I read the Dumb Ox a few years ago. It was a lot of fun. Chesterton's style is legendary, of course. I also enjoyed reading his "appreciation" of St. Francis.

Angie Van De Merwe said...

Amazon's review sounded 'refreshing"!

Douglas Mangum said...

Good quote, Ken. Yes, hyper-Calvinism falls far from what Calvin actually wrote. However, I disagree with using John Piper as your passing example of a hyper-Calvinist. Yes, he stresses divine sovereignty a lot, but he also promotes evangelism, missionary work, and other things usually not associated with "hyper-Calvinism." But perhaps your definition of "hyper-Calvinism" is more narrow than mine. Piper's published many things more in line with historic Calvinism than hyper-Calvinism.

James said...

Really... John Piper is a hyper-Calvinist? Maybe I don't have a proper understanding of hyper-Calvinism, so please ellaborate.

Ken Schenck said...

Douglas and James, thanks for your thoughts on Piper. I think maybe my Calvinist signals are getting crossed because of this post and one on Scot McKnight.

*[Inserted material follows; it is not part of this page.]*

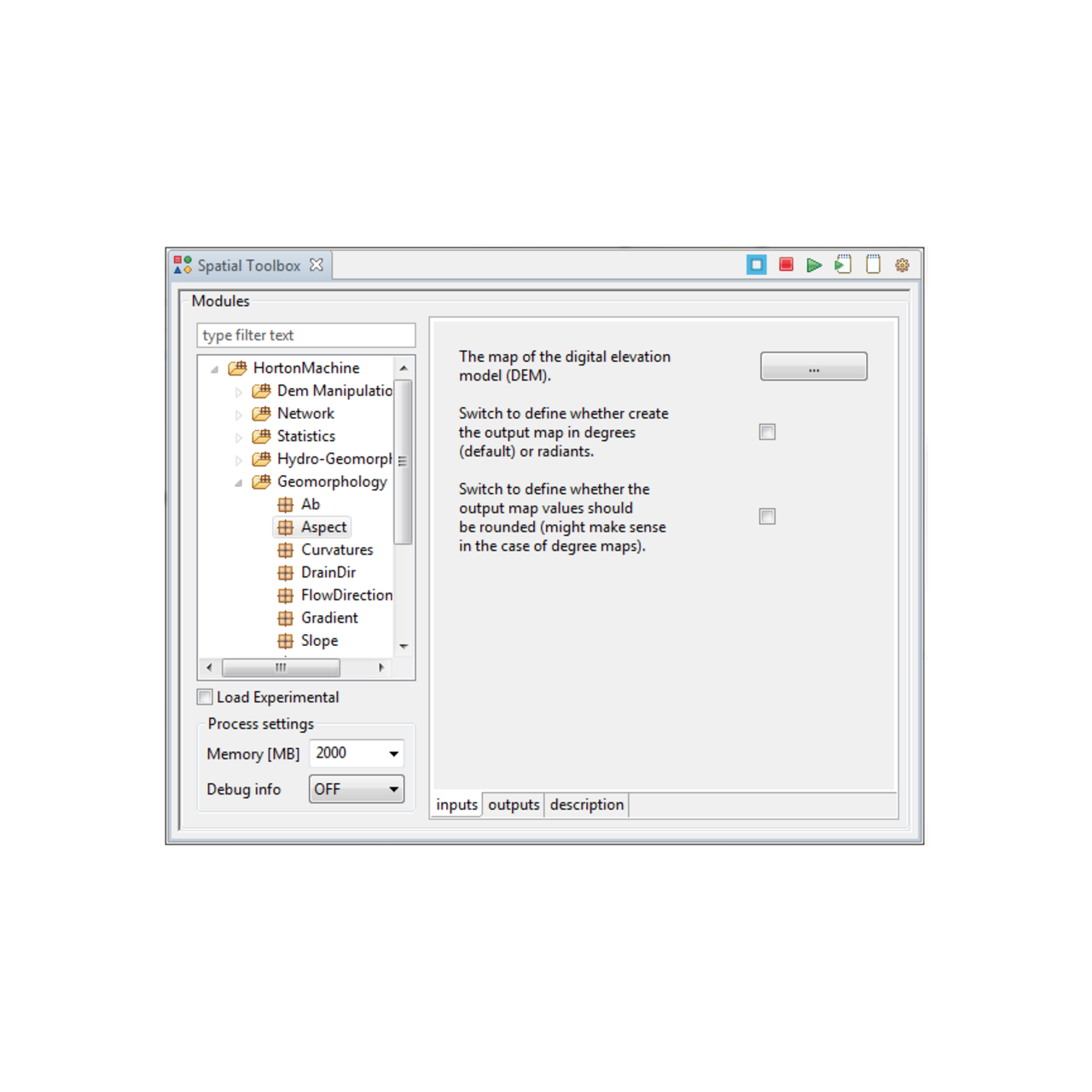Click the red stop icon to halt execution
The image size is (1092, 1092).
[x=785, y=265]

In another post, I referred to Scot McKnight's stuff on what he's calling the Neo-Reformed. I have posted some comments about some comments Piper made that pretty much do say that Arminians shouldn't be on the evangelical green. But that's not the sort of "hyper-Calvinism" I'm referring to here.

What I mean by a hyper-Calvinist here is a "seven" point Calvinist who believes that God predestined Satan and Adam to sin. In other words, someone who would hold to the non posse non peccare position, a position that Calvin didn't hold.

From all I can tell, Piper is a gentleman and a very Christ-like man, but my understanding is that he out-Calvins Calvin on predestination (e.g., Calvin was only a single predestinarian).

Isn't this your understanding too?

Angie Van De Merwe said...

Augustinianism is based on individualistic understandings, from what I can remember, which Calvin was rooted in. The whole theological system means that individuals need salvation because of original sin. (I think I have suggested how I personally feel about that issue).

The other way of "salvation" is the social one, where the social structures need reformation, not just individuals. If social systems allow others to behave unethically, then people will do so, as that is the predonimnate culture. Leadership and government becomes of major importance in this understanding.

Hyper-Calvinists differ as to how God "decides" his predermining will in the secret counsels of the Trinity...

As far as Calvinists go, the PCA church we were a part of beleived that God's means was necessary for the "elect' to respond for individual salvation.

I don't think that individual salvation is pertinent to understanding how man develops, because it dismisses the social structures that "help" develop him...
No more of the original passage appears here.